■ **The data**:
********

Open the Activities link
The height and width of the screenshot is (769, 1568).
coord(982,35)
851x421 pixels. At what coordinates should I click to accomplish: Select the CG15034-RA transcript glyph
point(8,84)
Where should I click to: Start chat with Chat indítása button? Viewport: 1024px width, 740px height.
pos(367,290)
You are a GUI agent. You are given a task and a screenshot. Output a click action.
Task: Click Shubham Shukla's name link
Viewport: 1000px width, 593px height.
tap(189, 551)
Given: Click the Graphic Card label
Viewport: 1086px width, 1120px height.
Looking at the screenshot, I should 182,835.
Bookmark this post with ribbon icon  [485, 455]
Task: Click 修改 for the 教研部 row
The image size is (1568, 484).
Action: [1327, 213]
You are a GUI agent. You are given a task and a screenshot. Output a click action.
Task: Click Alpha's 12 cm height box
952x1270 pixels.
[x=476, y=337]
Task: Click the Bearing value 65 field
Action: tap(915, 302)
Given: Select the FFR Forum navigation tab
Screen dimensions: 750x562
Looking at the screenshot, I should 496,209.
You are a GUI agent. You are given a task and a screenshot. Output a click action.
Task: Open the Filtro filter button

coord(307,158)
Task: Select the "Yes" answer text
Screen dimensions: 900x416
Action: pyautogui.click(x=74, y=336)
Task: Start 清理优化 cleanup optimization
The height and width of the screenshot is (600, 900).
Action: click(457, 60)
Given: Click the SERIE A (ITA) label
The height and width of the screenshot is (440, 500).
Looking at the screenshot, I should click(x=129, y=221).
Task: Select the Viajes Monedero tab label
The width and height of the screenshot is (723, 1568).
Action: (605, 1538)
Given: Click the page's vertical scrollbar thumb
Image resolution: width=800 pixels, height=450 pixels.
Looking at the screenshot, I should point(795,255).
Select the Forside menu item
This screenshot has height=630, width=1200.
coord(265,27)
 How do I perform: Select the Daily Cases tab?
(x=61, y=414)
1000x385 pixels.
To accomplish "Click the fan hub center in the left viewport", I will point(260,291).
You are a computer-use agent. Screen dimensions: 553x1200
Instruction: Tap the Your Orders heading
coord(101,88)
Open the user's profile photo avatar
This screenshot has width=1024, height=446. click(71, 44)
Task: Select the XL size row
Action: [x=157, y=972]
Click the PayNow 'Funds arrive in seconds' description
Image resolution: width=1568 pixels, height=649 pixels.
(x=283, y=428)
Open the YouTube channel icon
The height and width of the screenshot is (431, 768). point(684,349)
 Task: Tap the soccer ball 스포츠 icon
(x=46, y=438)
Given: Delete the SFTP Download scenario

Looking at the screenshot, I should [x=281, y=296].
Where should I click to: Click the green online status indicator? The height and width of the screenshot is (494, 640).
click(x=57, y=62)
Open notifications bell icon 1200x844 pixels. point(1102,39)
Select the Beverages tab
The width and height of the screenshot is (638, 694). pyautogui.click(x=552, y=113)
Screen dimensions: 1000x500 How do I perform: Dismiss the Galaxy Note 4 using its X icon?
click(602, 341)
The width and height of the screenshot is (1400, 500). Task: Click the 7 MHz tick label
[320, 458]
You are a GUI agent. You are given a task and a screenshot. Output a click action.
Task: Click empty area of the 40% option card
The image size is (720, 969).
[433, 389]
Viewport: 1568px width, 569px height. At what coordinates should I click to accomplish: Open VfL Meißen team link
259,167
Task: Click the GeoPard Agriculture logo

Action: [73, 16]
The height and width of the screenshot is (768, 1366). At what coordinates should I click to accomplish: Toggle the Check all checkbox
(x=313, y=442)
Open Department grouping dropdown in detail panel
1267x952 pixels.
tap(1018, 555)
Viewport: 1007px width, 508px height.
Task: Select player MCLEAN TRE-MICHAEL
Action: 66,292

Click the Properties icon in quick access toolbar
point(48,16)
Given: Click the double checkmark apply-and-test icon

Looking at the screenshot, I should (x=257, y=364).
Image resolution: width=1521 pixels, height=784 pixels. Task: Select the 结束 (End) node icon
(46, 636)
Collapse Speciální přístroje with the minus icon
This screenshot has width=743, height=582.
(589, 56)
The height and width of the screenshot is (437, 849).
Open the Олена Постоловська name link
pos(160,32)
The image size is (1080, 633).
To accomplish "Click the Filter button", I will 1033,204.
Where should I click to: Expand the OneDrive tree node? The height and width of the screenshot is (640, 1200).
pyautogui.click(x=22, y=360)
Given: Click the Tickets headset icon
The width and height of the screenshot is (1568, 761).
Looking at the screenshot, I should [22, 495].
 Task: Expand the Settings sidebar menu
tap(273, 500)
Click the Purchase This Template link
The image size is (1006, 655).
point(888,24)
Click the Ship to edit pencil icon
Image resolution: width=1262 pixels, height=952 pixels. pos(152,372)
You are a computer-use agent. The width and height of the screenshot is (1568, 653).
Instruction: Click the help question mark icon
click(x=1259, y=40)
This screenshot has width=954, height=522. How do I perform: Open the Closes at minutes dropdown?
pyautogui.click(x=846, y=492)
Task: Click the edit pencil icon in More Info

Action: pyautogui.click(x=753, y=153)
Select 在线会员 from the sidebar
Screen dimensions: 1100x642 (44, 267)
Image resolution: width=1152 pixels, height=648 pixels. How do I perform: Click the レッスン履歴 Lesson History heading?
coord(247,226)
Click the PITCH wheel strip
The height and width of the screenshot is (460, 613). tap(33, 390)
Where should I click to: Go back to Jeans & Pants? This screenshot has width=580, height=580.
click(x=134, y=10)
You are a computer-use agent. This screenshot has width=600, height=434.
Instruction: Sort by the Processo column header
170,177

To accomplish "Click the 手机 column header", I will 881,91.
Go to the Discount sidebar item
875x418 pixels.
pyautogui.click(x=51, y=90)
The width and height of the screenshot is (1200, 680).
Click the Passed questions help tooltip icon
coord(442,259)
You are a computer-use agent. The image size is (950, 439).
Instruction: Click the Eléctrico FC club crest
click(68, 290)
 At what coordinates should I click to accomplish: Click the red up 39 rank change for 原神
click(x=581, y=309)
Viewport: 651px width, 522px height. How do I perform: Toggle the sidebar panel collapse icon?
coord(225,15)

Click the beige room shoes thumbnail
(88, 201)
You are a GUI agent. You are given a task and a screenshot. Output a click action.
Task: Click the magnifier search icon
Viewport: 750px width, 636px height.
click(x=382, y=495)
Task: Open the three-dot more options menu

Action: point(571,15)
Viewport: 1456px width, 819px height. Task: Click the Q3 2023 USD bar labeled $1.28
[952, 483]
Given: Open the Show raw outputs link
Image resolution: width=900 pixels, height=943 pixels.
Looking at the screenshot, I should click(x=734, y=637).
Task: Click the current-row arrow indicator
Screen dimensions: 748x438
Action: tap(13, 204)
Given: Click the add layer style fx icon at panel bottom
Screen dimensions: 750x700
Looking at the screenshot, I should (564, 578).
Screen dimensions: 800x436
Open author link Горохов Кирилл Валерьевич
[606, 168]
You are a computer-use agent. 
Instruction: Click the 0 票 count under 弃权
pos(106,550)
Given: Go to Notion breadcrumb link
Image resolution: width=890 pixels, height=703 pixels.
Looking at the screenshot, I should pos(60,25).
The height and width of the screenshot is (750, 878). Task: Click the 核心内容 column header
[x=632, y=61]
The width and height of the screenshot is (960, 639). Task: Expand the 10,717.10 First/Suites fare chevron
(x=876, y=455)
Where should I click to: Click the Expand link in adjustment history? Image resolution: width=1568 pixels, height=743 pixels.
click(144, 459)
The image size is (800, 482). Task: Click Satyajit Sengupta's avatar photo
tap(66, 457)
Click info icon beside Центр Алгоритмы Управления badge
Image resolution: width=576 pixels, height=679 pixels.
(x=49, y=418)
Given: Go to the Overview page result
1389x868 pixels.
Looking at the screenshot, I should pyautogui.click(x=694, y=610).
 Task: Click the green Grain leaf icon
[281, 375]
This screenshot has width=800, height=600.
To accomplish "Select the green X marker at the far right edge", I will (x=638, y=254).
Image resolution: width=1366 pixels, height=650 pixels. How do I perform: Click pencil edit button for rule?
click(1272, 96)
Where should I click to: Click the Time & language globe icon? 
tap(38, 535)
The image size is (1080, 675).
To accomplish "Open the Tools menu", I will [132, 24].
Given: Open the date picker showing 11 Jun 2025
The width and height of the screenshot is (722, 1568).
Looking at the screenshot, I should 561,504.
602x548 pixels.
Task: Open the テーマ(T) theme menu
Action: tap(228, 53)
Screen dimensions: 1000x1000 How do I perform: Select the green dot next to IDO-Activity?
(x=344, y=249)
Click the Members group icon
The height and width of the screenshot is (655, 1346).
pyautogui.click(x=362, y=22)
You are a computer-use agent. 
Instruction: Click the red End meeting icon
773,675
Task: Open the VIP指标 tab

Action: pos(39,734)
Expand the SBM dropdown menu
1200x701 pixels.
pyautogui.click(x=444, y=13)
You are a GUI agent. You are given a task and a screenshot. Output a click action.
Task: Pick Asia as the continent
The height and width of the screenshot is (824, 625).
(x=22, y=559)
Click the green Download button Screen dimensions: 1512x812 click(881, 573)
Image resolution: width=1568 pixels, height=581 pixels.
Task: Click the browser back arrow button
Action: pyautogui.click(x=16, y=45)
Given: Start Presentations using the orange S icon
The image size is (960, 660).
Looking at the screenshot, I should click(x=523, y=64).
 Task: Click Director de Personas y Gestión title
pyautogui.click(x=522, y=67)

********

■ **Task goal**: Find the lines above that contain the word "page" and collect them.

■ **Problem solution**:
Given: Click the page's vertical scrollbar thumb
Given: Go to the Overview page result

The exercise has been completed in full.